Soft tissue sarcoma of the hand in children: clinical outcome and management.

Soft tissue sarcomas (STS) of the hand are rare in children and adolescents. From 1965 through 1995, 18 children with STS of the hand were treated at our institution. Rhabdomyosarcoma (RMS) was diagnosed in 11 patients; alveolar histological results predominated (7 of 11 cases). Seven patients presented with metastatic disease and died 4 to 23 months (median, 9 months) from diagnosis; their surgical treatment comprised above-elbow amputation (n = 1), local excision (n = 1), and biopsy (n = 5). For the four patients who presented with localized RMS, surgery consisted of wide local excision (n = 1), local excision (n = 2), or ray amputation (n = 1). With an average follow-up of 5.5 years (range, 4 months to 18 years), 3 of the 11 patients diagnosed with RMS still survive (27%).

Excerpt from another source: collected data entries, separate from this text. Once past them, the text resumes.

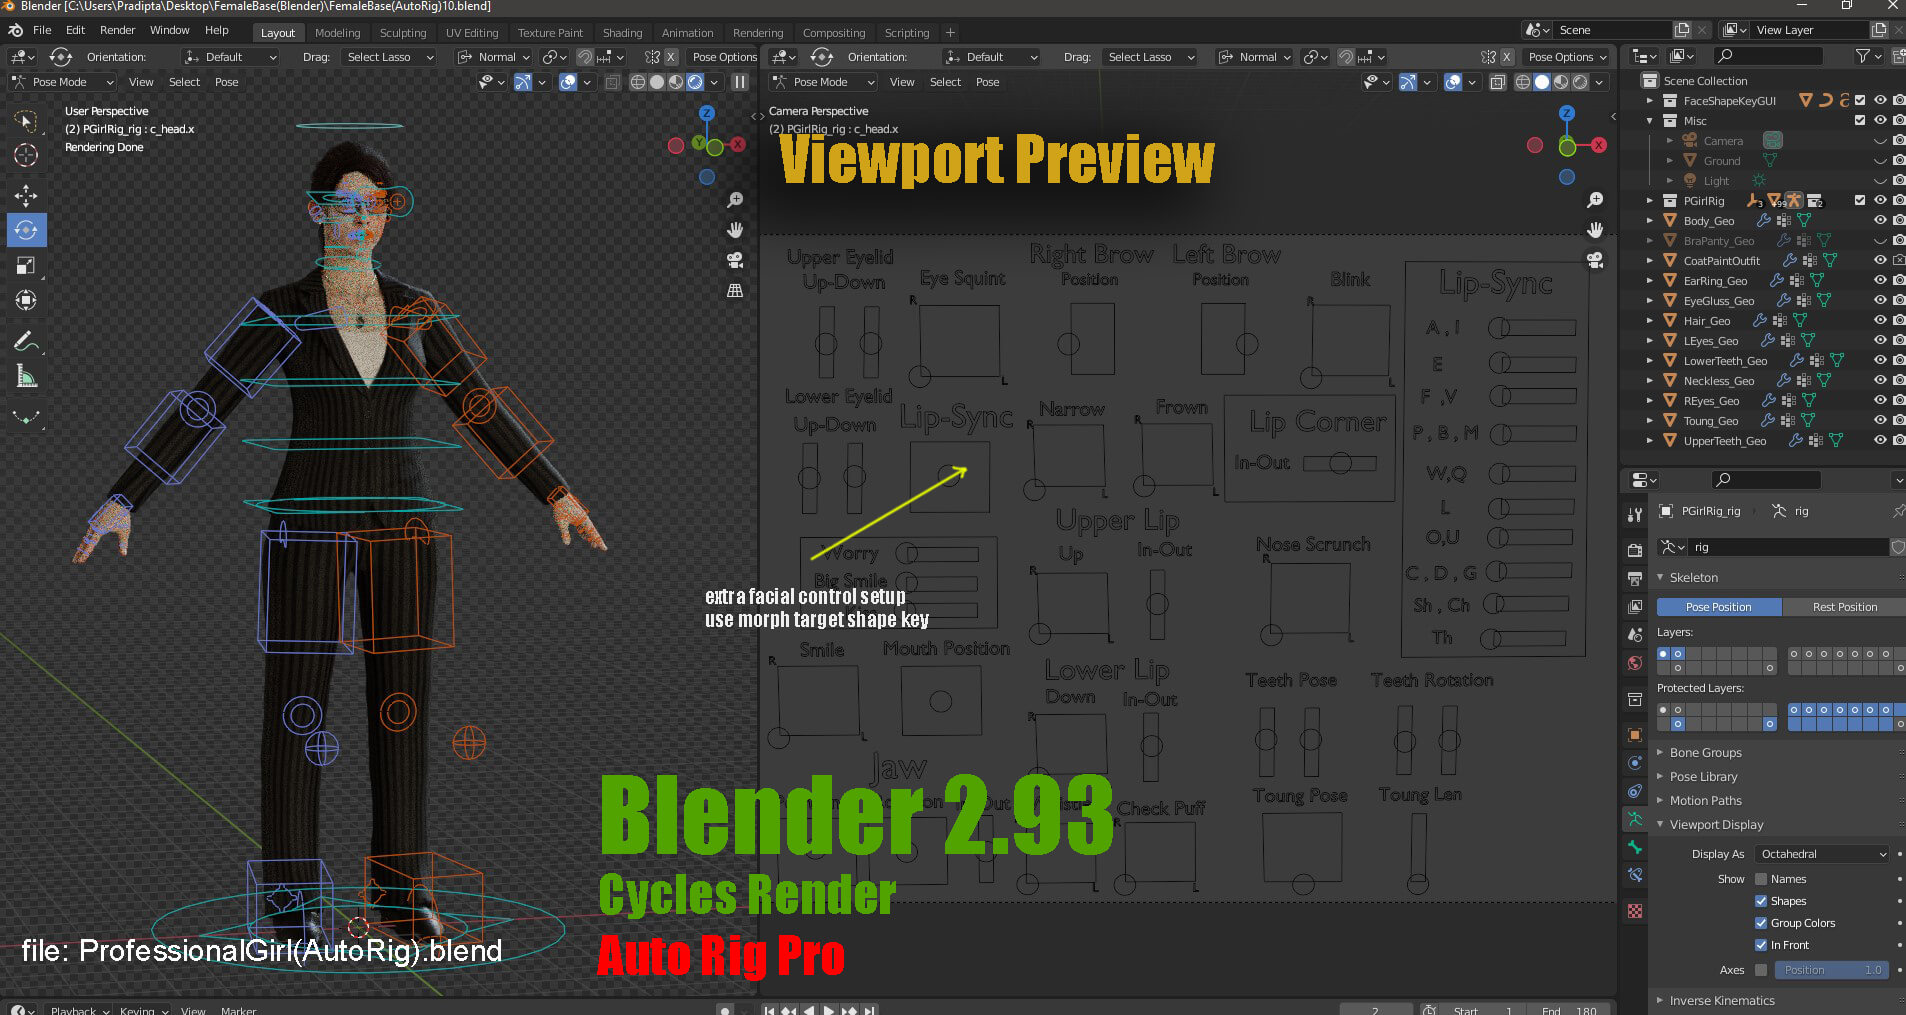Viewport: 1906px width, 1015px height.
Task: Switch to the Animation workspace tab
Action: [x=687, y=33]
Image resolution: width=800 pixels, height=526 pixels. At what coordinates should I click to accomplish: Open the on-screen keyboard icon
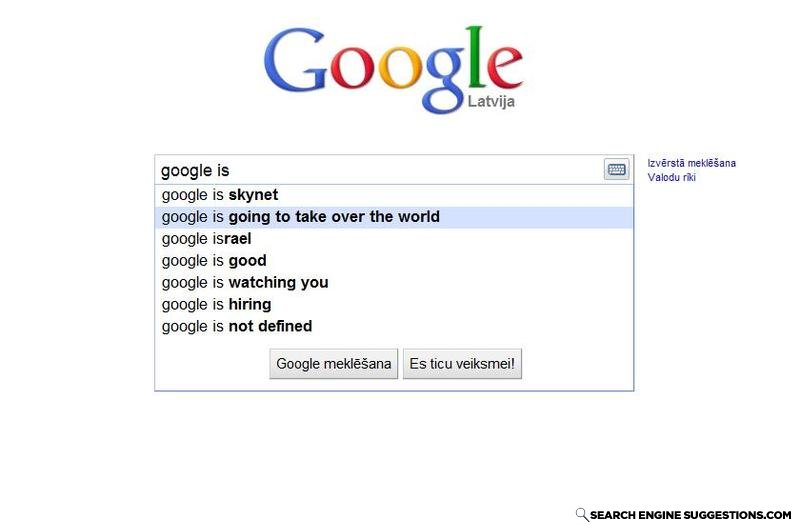(x=616, y=169)
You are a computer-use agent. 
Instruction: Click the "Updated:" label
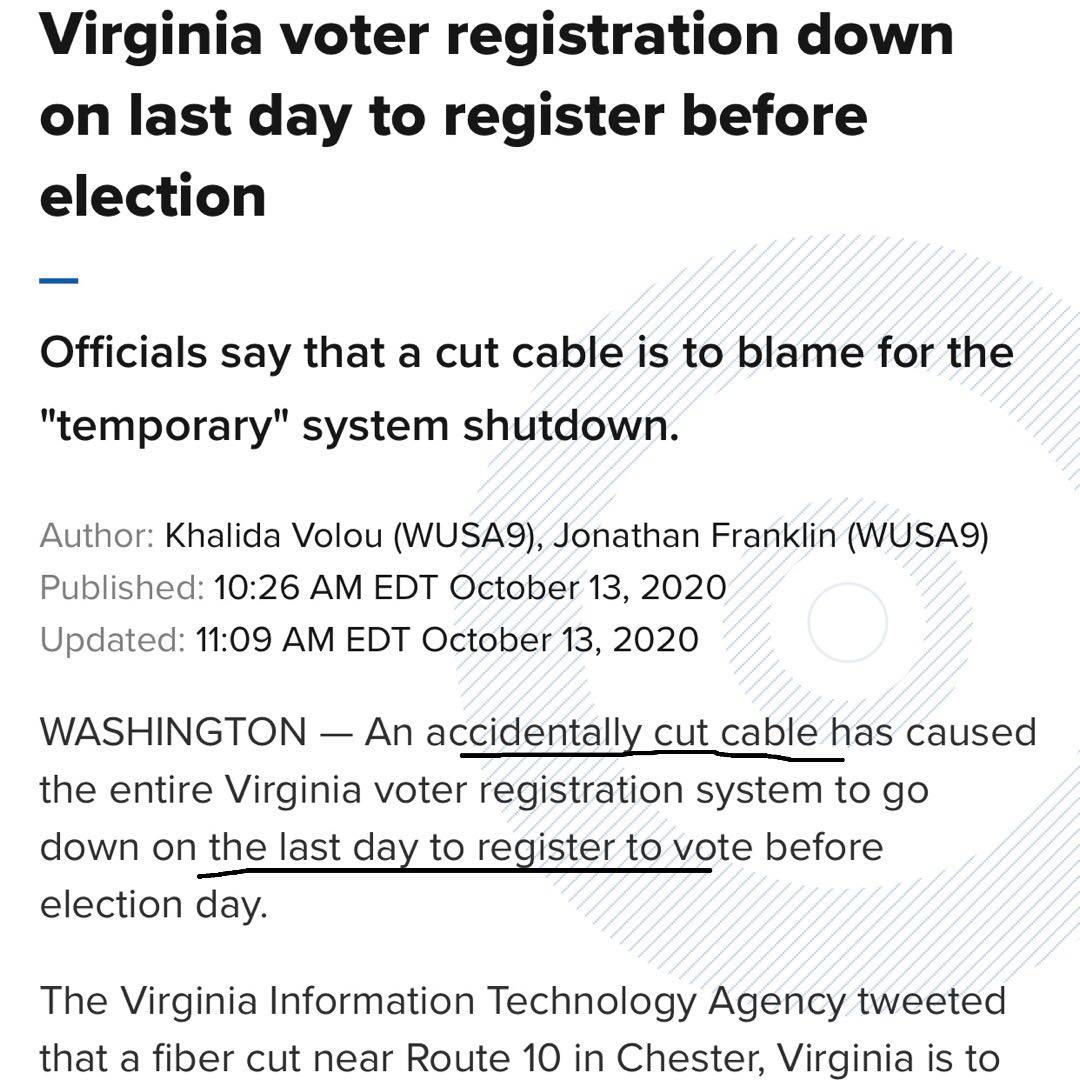click(113, 639)
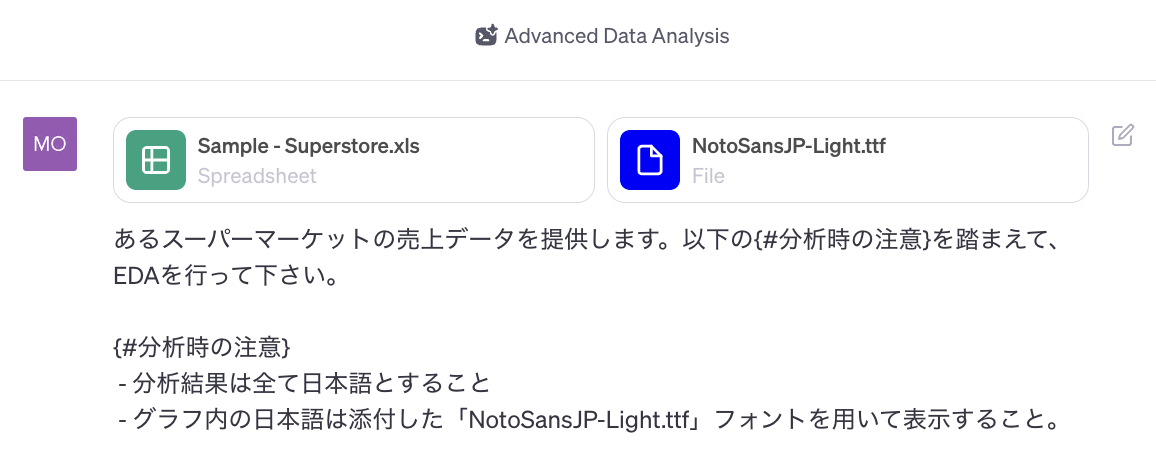The height and width of the screenshot is (460, 1156).
Task: Click the edit message pencil icon
Action: [x=1123, y=136]
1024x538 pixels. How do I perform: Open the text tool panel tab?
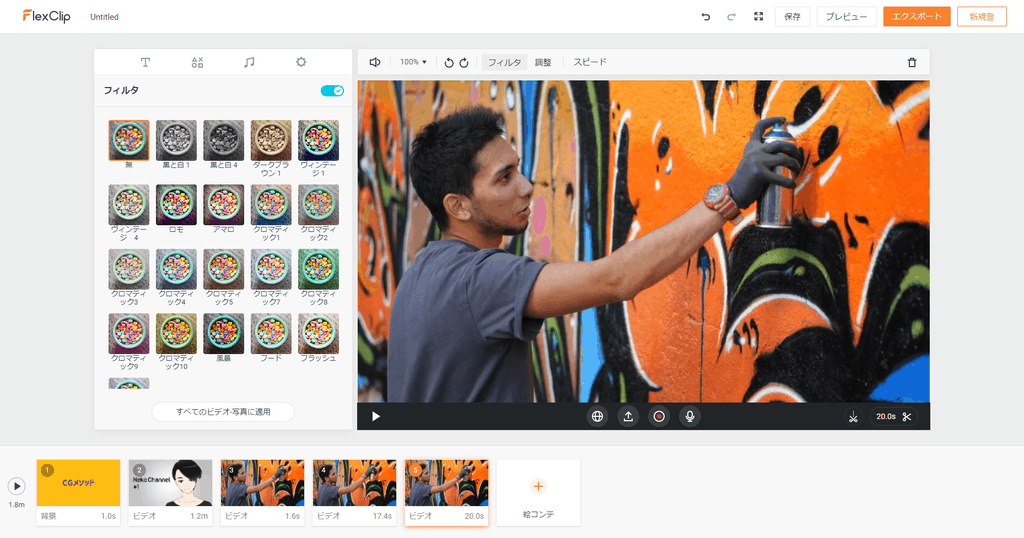145,62
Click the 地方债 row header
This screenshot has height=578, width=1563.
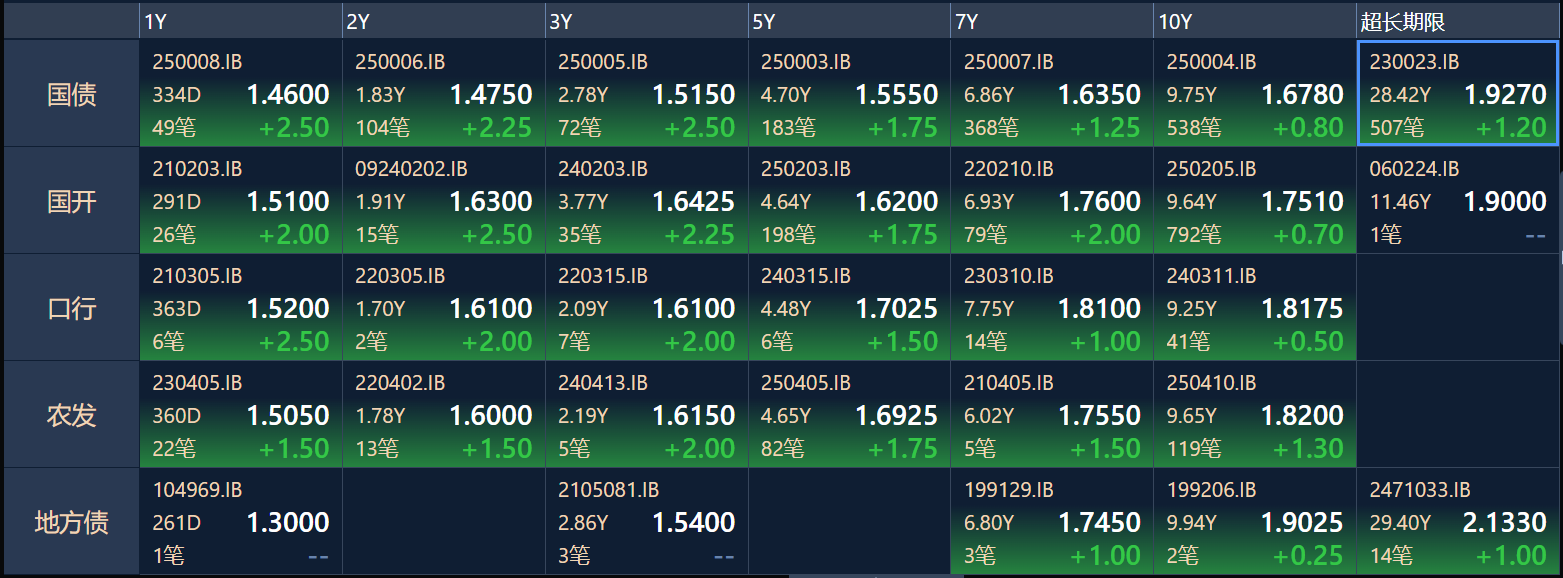coord(71,521)
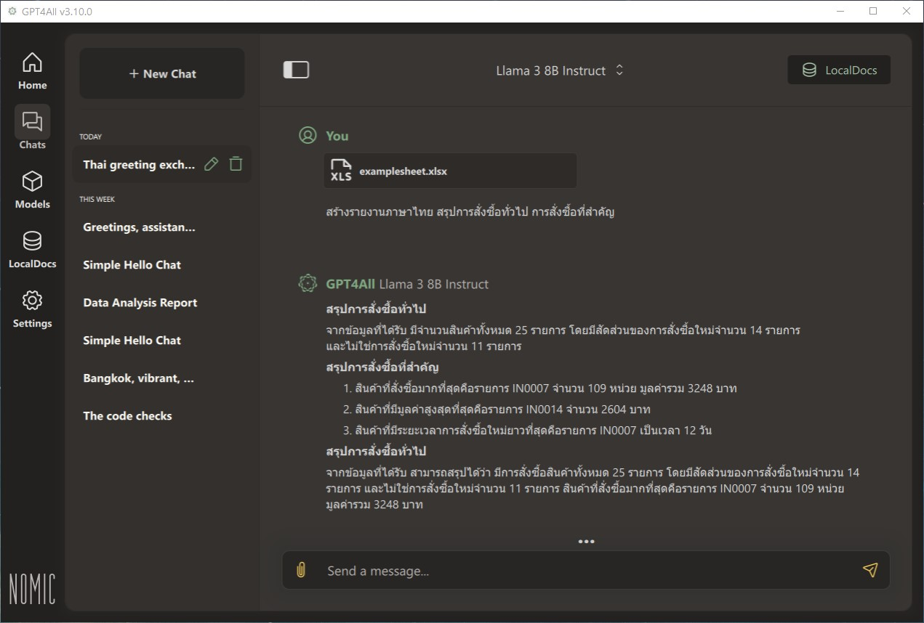Click the Send a message input field
This screenshot has width=924, height=623.
[580, 570]
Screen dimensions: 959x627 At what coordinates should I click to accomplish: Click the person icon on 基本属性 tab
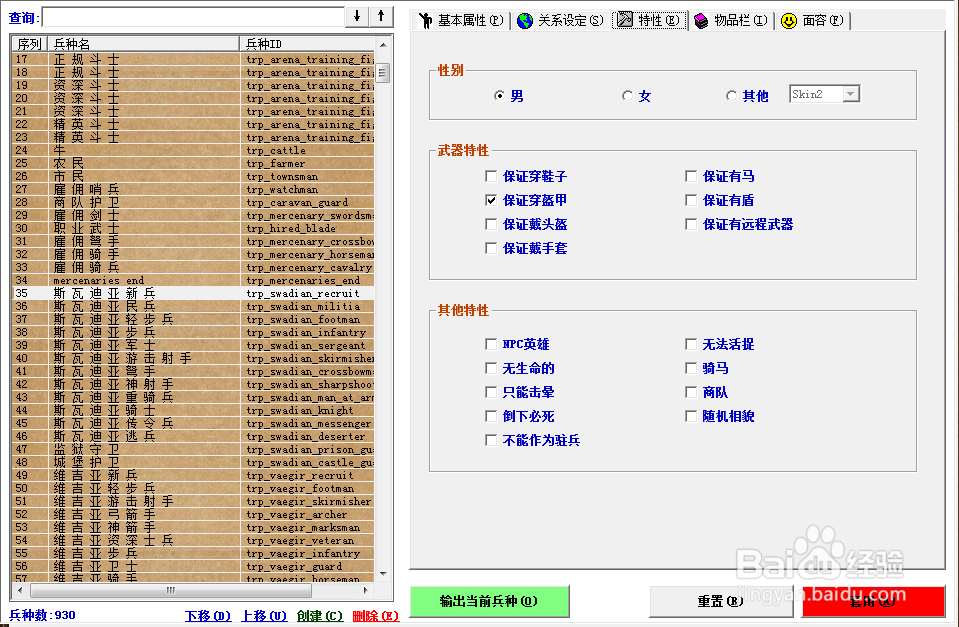coord(425,20)
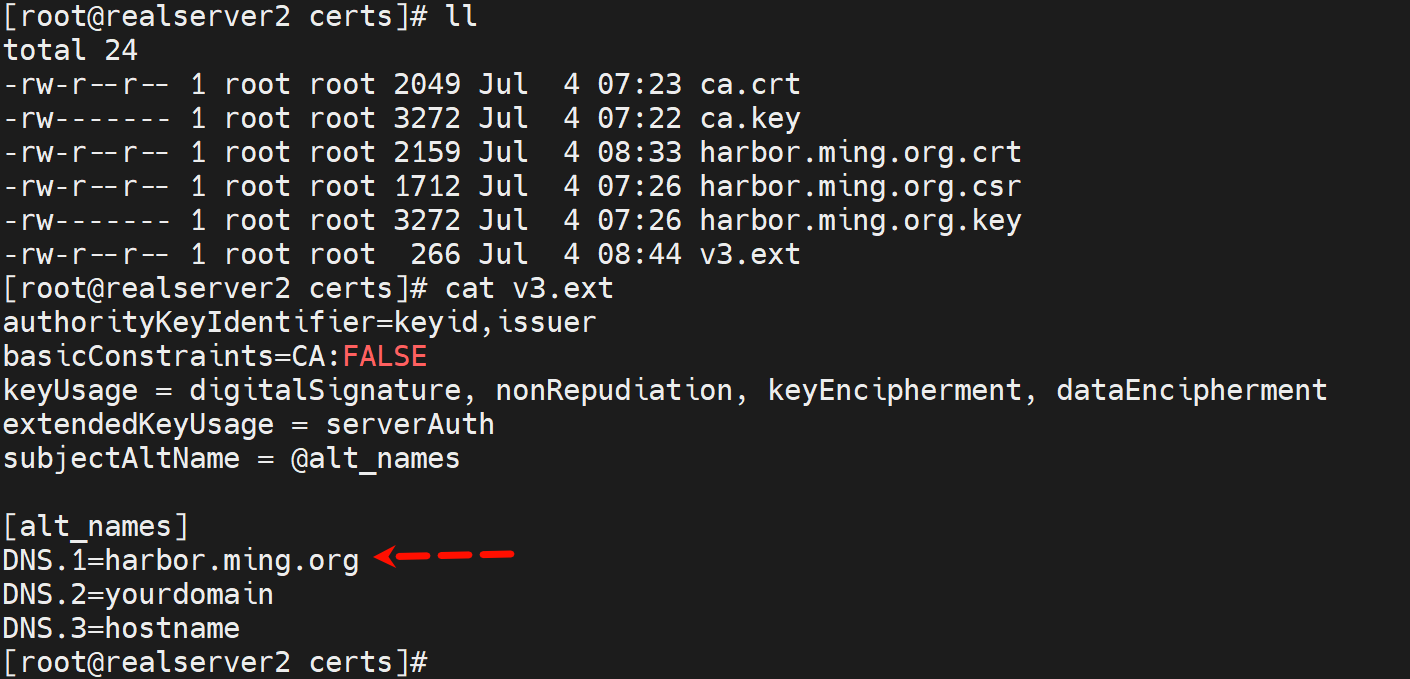This screenshot has width=1410, height=679.
Task: Click the [alt_names] section header
Action: coord(95,526)
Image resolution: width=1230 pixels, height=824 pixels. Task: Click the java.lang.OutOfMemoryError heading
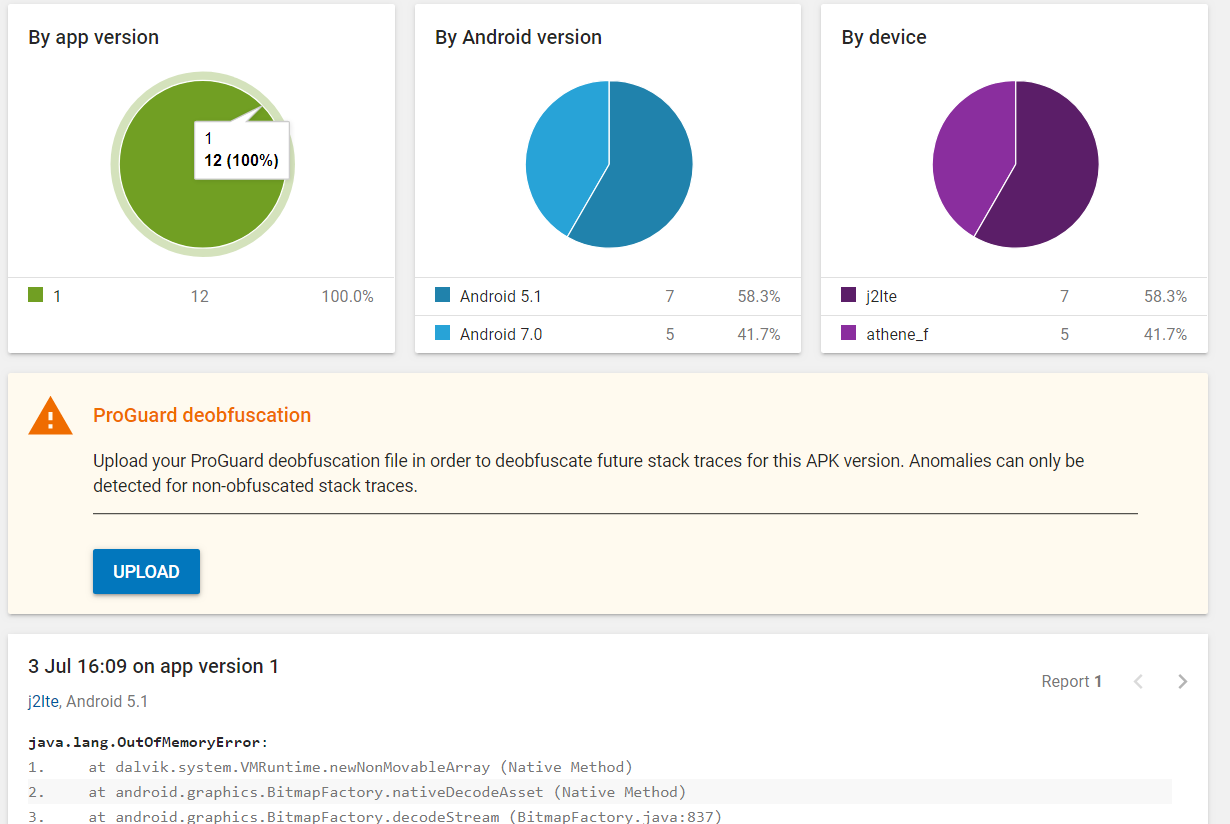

The remaining seven patients presented with nonrhabdomyosarcomatous soft tissue sarcoma (NRSTS); the most common histological variants were epithelioid and malignant fibrous histiocytoma (two cases each). Surgical treatment for these patients comprised ray amputation (n = 3), wide local excision (n = 3), excisional biopsy (n = 1), and regional lymph node dissection (n = 3). One patient received adjuvant multiagent chemotherapy; three patients received supplemental radiotherapy. Six of the seven (85%) patients are alive with no evidence of disease at an average follow-up of 4.7 years (range, 6 months to 12 years).